Handouts:

9/11/08: Convex hulls in 2D for n points (continued)

See the powerpoint slides.

  • Summary of what we know so far: Graham scan, lower bound, divide-and-conquer, etc.
  • Remarks about dynamic convex hulls in 2D: pure insertion is what the incremental construction does, at cost of O(log n) per insertion.
    Note that it is much harder to handle deletions; in the "fully dynamic" case we want to maintain the convex hull as points are added and deleted. The problem remains partially open, as we do not yet have optimal algorithms that use worst-case O(log n) time per insertion/deletion/query for all cases. Current bounds are very close to optimal, though; see the recent work of T. Chan, FOCS'99 and Brodal/Jacob, FOCS'02.
  • QuickHull: Described briefly. Worst-case is O(n^2); for uniformly distributed points in a square, though, it is O(n).

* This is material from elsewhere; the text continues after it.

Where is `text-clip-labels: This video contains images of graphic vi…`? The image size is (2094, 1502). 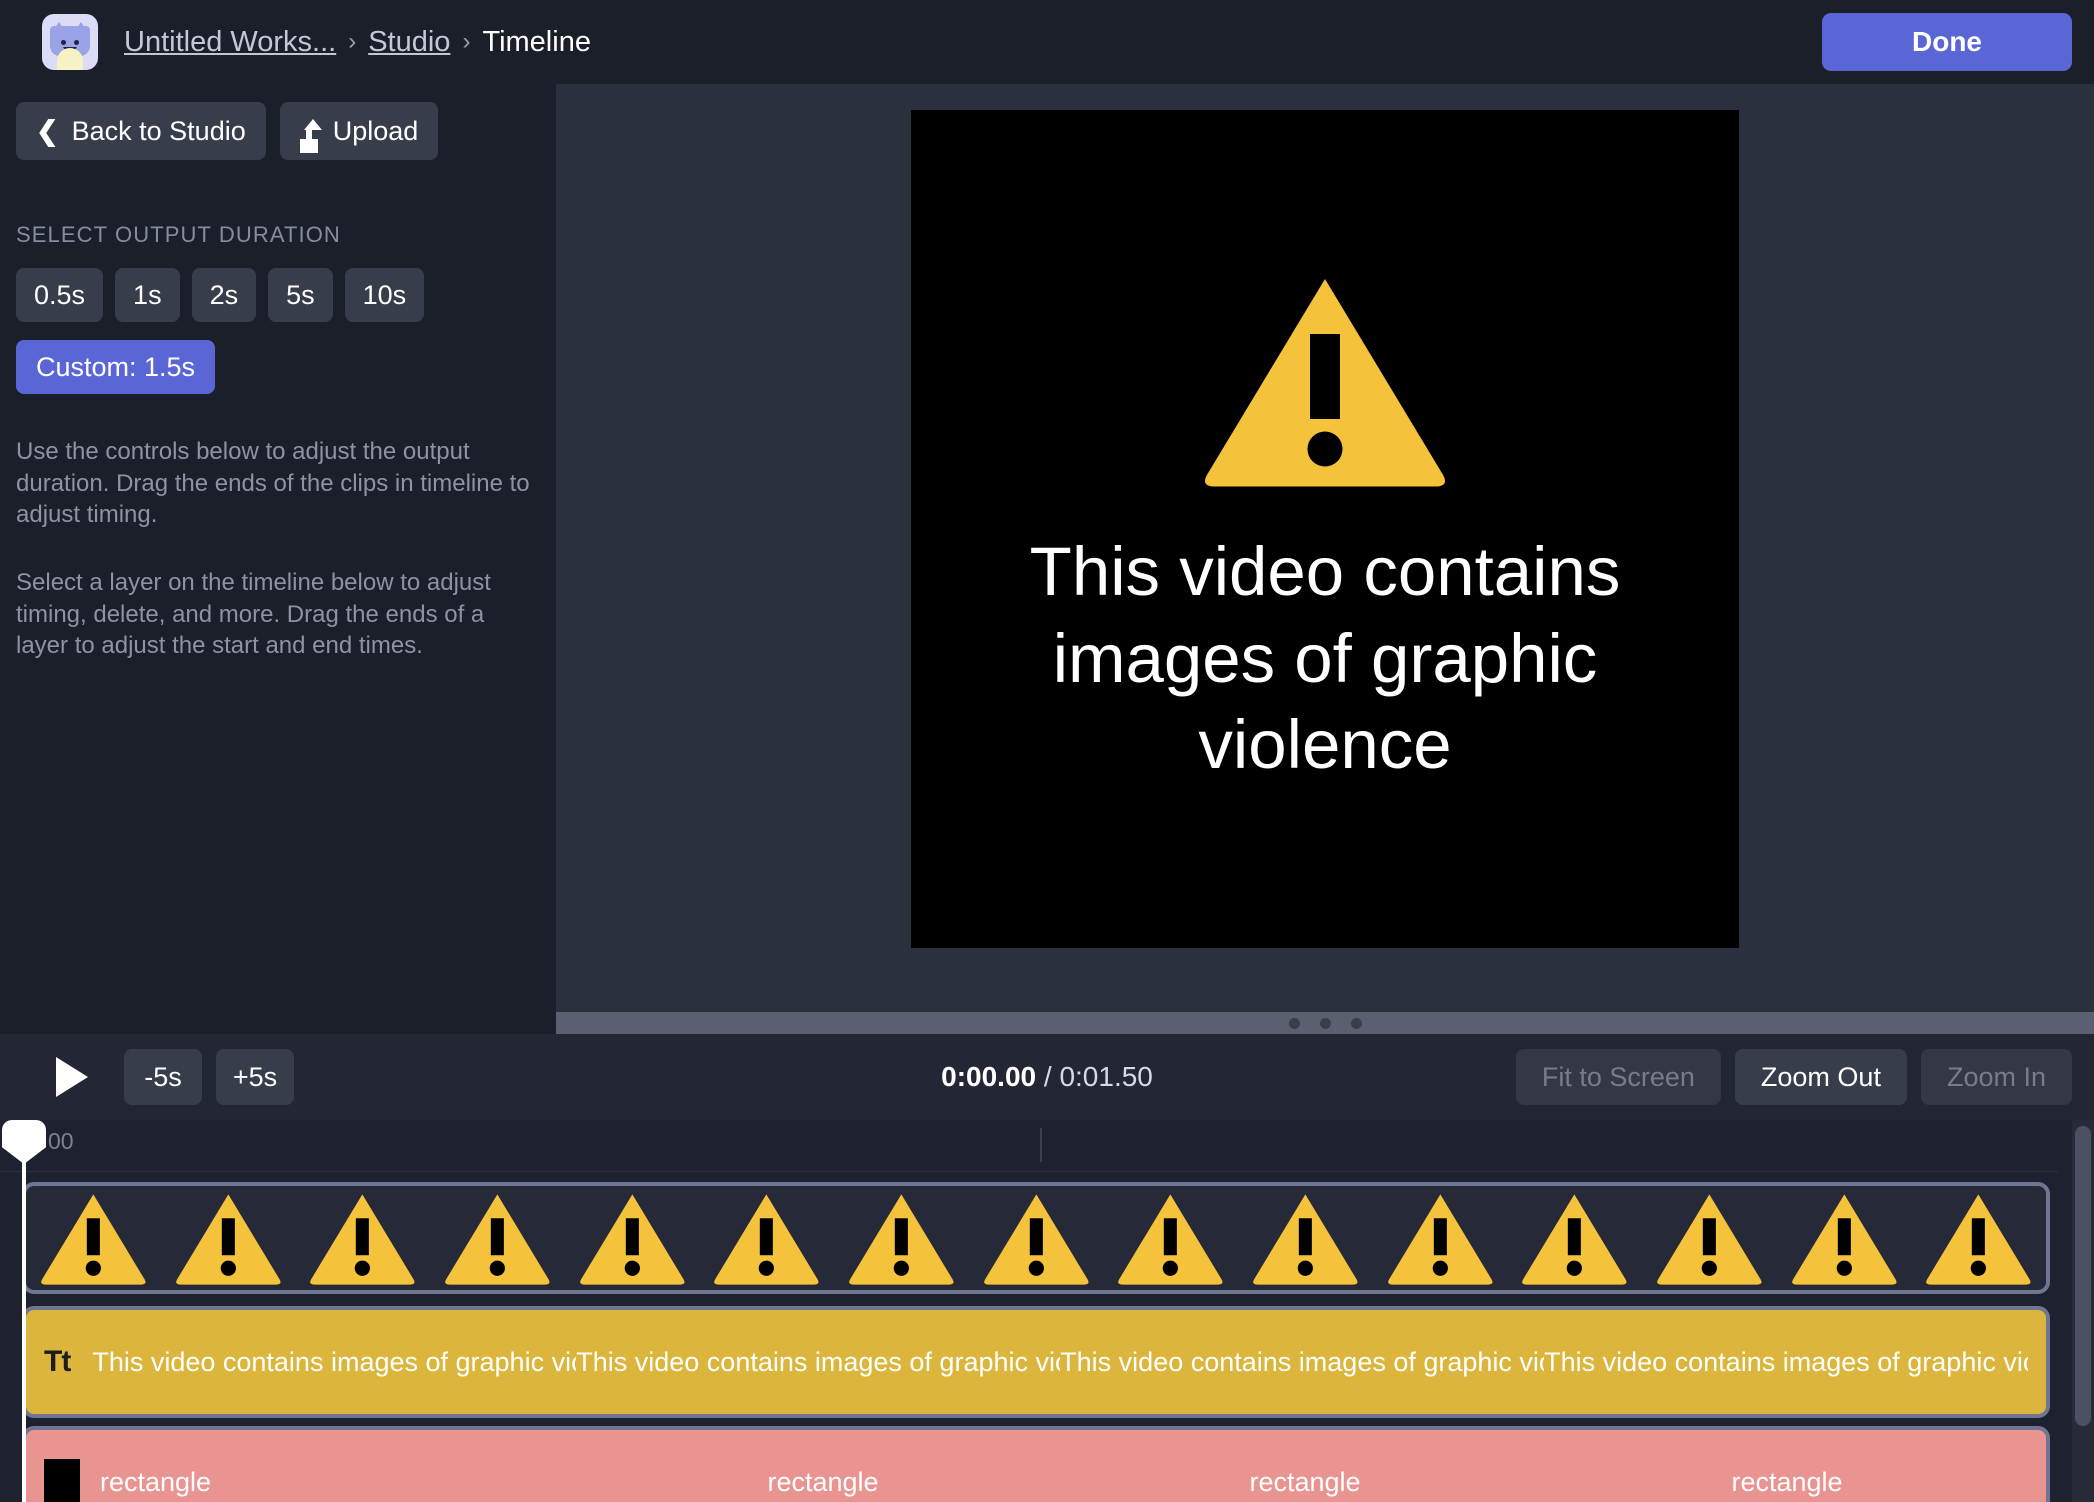 text-clip-labels: This video contains images of graphic vi… is located at coordinates (1060, 1362).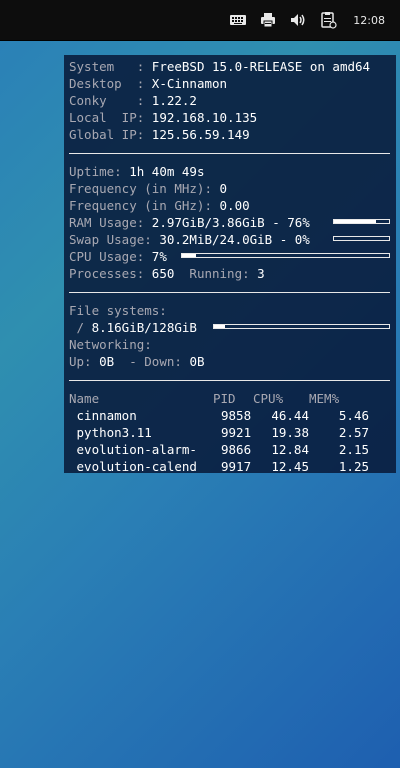 The height and width of the screenshot is (768, 400). What do you see at coordinates (354, 450) in the screenshot?
I see `process-mem: 2.15` at bounding box center [354, 450].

It works well in practice and generalizes to higher dimensions.
  • On-line incremental algorithm for computing CH of points in the plane at O(log n) time per insertion (using O(log n) binary search to decide if a new point is inside the current hull or not, and then O(log n) binary search to find the two points of tangency, if the new point is outside the current hull). See Section 3.7 of O'Rourke.
  • The randomized incremental CH algorithm for points: the expected time is O(n log n), shown using "Backwards Analysis" technique of Paul Chew and Raimund Seidel. I give the (simple) detailed analysis.